Parque Nacional do Itatiaia proíbe uso de drones em finais de semana

A diretoria do Parque Nacional do Itatiaia (PNI), por meio de um comunicado, anunciou que aos finais de semana está proibido o uso de drones na parte baixa do parque. De acordo com o comunicado, a decisão foi tomada após reunião do conselho consultivo do PNI em junho de 2018 (com 9 votos a favor e 8 votos contra). A proibição vale para os meses de Janeiro e julho e em feriados prolongados. Fora destas datas a utilização é limitada ao “Mirante do Último Adeus” e região do centro de visitantes do parque.

Já para a parte alta, a utilização de drones fica restrita a apenas à BR-485 aos finais de semana dos meses de junho, julho e agosto e em feriados prolongados. Fora destas datas, a utilização é liberada em qualquer área da parte alta. De acordo com o comunicado a norma tem o objetivo de diminuir o estresse da fauna e interferência na experiência dos demais visitantes causado pelo ruído dos aparelhos.

A decisão do PNI não é uma novidade, visto que em outros lugares do mundo alguns parques também tomaram a mesma decisão.

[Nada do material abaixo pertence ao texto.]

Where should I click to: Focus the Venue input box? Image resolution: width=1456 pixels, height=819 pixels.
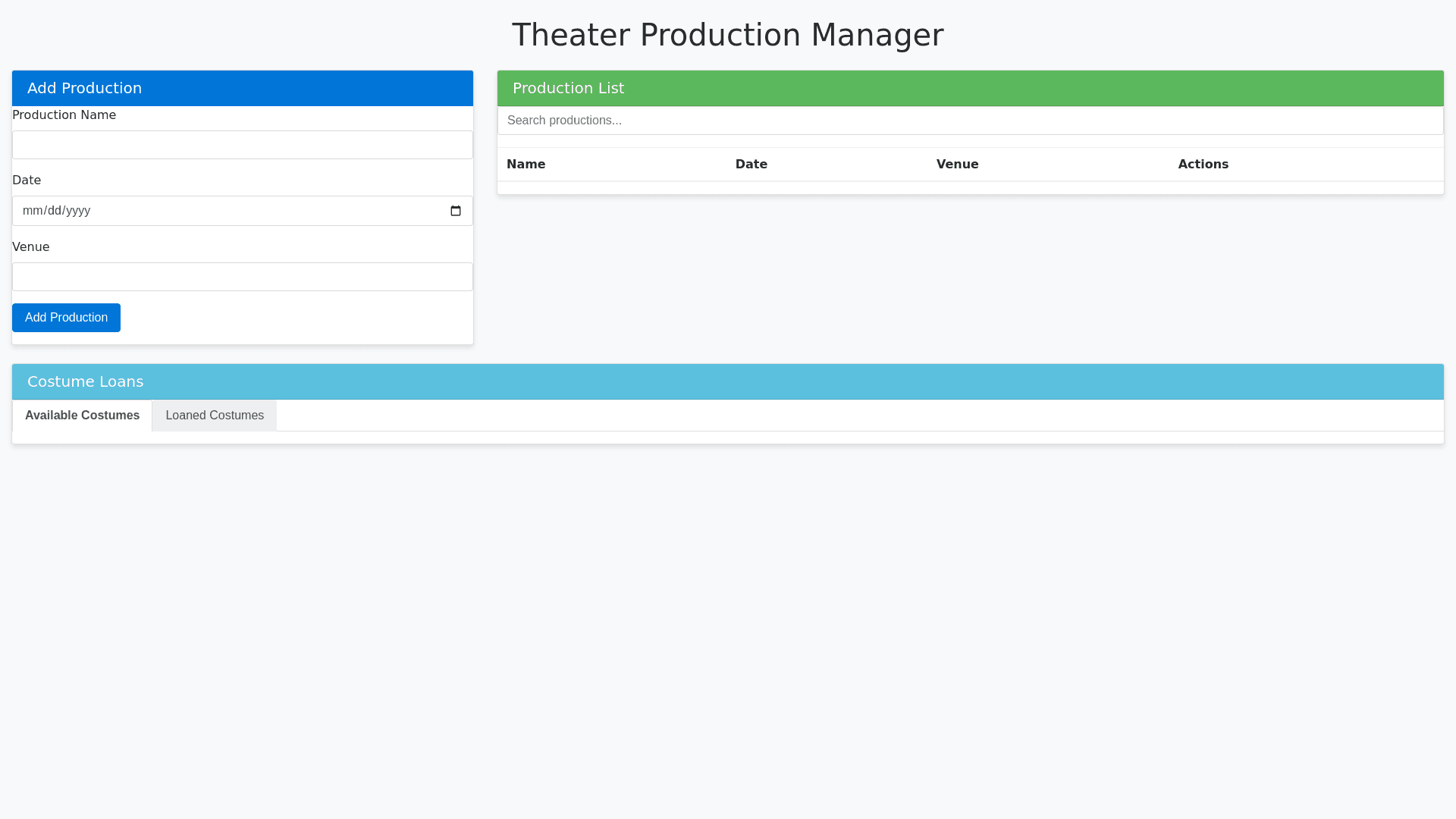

Nos EUA, por exemplo, os parques nacionais, administrados pela autarquia National Park Service (NPS), decretou em 2014 “sem drones” pelo policy memorandum 14–05. O NPS controla cerca de 417 parques, 23 trilhas e 60 rios, e insistir na prática significa multas e penalidades rígidas.

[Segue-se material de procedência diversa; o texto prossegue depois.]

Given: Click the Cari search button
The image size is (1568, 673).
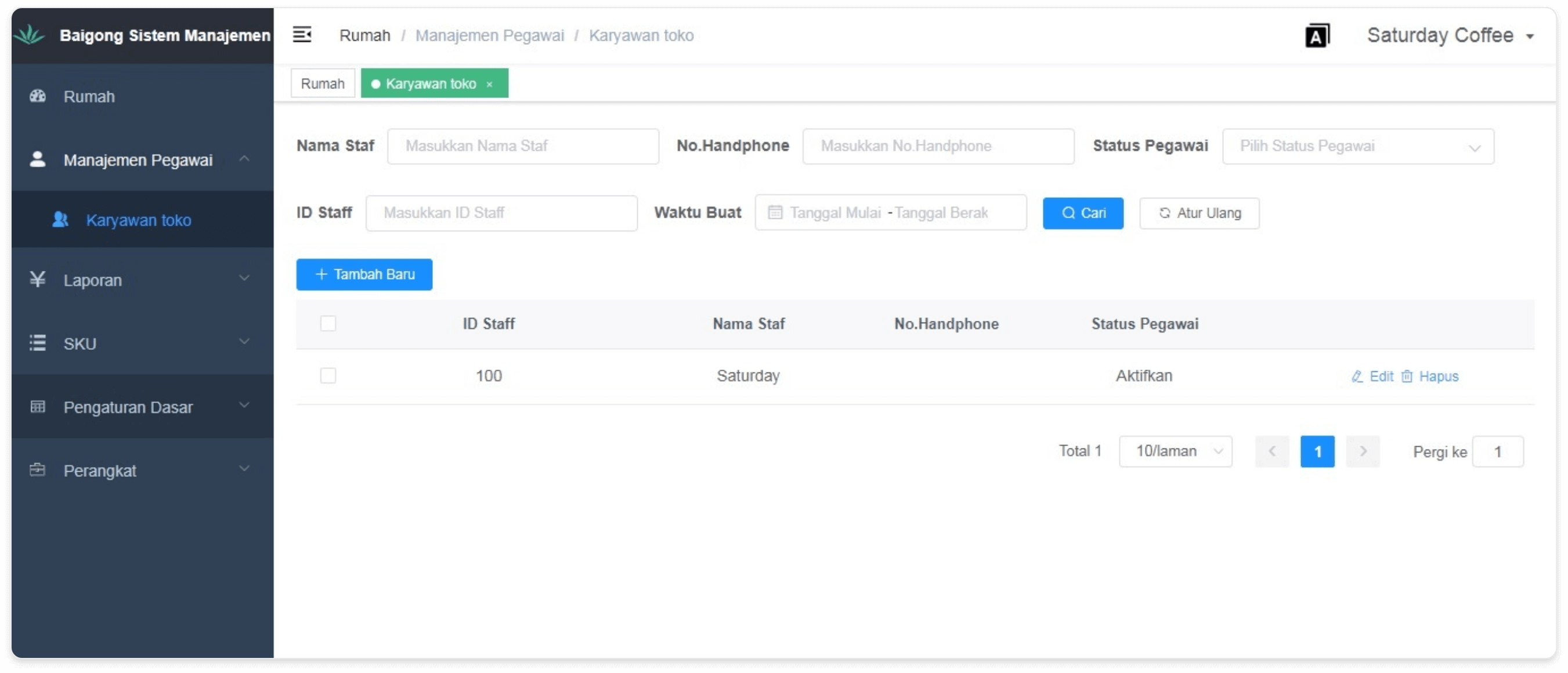Looking at the screenshot, I should pyautogui.click(x=1083, y=213).
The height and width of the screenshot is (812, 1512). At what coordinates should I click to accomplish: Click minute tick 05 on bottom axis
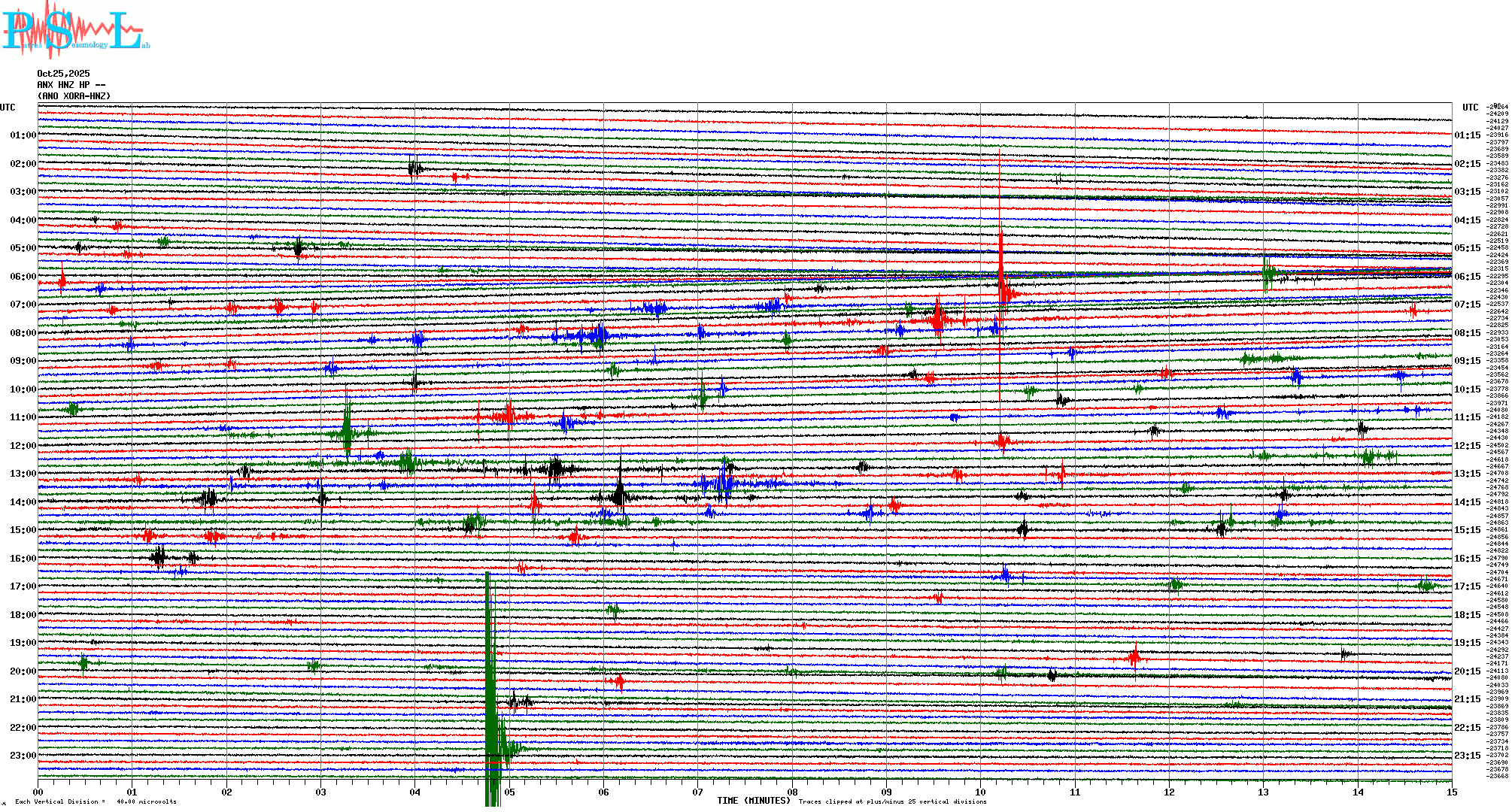(x=509, y=792)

Após o decreto, para utilizar drones em um parque nacional norte-americano, a pessoa necessita de uma permissão de uso especial. Esta autorização pode ser emitida apenas para usos como busca e salvamento, pesquisa e segurança contra incêndios. Se uma pessoa for for pega voando sem permissão, os guardas florestais do NPS têm autoridade para confiscar o equipamento. Além disso, há aplicações de penas severas como seis meses de prisão e uma multa de US$ 5.000.

A diretoria do PNI não divulgou informações a respeito das punições a quem desobedecer às restrições do uso de drones.

There is one comment

  1. Leonardo Cândido

    Ótima matéria, parabéns. Interesante a comparação com outro país, com pesquisa dos detalhes do tema.
    No caso do Brasil a irregularidade em questão pode ser enquadrada no artigo 90 do decreto Federal 6514 de 22/07/2008, que regula a lei de crimes ambientais: “realizar quaisquer atividades ou adotar conduta em desacordo com os objetivos da unidade de conservação, o seu pkano de manejo e regulamentos”. As sanções podem ser aplicação de multa entre R$ 500,00 a R$ 10.000,00; apreensão do equipamento e/ou outras.